EXERCISE PROMPT - Please set down the records word for word, starting with the line that contains "Given: Open the Ask Me chat icon" and going on through the last line of the records.

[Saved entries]
━━━━━━━━━━━━━━━━━━━━

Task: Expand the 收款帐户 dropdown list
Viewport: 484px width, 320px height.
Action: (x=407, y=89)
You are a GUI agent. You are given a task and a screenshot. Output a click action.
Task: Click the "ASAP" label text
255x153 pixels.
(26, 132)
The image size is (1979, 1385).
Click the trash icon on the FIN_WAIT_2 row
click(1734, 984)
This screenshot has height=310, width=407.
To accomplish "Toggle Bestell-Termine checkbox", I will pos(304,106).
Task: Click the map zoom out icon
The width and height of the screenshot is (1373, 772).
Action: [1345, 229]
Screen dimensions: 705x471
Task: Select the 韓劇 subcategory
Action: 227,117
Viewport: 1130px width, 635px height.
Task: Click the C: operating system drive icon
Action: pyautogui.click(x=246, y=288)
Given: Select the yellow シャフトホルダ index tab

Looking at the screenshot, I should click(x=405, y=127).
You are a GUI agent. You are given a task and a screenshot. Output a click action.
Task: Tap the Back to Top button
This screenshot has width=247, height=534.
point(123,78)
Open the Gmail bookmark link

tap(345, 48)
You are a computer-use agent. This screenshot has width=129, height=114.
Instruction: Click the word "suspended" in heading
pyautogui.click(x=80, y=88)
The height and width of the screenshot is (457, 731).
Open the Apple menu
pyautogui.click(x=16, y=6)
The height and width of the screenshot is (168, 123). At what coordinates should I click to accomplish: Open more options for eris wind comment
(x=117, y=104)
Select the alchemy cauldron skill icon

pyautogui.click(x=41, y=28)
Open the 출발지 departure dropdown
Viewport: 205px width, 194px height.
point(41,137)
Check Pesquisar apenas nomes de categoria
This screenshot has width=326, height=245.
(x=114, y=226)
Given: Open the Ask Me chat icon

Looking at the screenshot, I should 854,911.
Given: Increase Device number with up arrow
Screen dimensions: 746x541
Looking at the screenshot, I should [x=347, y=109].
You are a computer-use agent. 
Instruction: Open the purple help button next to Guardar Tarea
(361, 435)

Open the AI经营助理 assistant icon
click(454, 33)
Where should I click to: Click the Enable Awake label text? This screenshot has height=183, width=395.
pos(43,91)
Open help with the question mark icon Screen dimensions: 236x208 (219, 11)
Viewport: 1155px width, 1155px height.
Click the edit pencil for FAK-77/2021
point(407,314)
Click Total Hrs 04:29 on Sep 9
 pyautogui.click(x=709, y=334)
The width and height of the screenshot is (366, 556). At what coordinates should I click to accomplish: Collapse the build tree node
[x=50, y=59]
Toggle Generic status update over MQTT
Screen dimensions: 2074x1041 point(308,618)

━━━━━━━━━━━━━━━━━━━━

RESPONSE BELOW -
Given: Open the Ask Me chat icon

Looking at the screenshot, I should 854,911.
Given: Increase Device number with up arrow
Screen dimensions: 746x541
Looking at the screenshot, I should [x=347, y=109].
You are a computer-use agent. 
Instruction: Open the purple help button next to Guardar Tarea
(361, 435)

Open the AI经营助理 assistant icon
click(454, 33)
Where should I click to: Click the Enable Awake label text? This screenshot has height=183, width=395.
pos(43,91)
Open help with the question mark icon Screen dimensions: 236x208 (219, 11)
Viewport: 1155px width, 1155px height.
Click the edit pencil for FAK-77/2021
point(407,314)
Click Total Hrs 04:29 on Sep 9
 pyautogui.click(x=709, y=334)
The width and height of the screenshot is (366, 556). At what coordinates should I click to accomplish: Collapse the build tree node
[x=50, y=59]
Toggle Generic status update over MQTT
Screen dimensions: 2074x1041 point(308,618)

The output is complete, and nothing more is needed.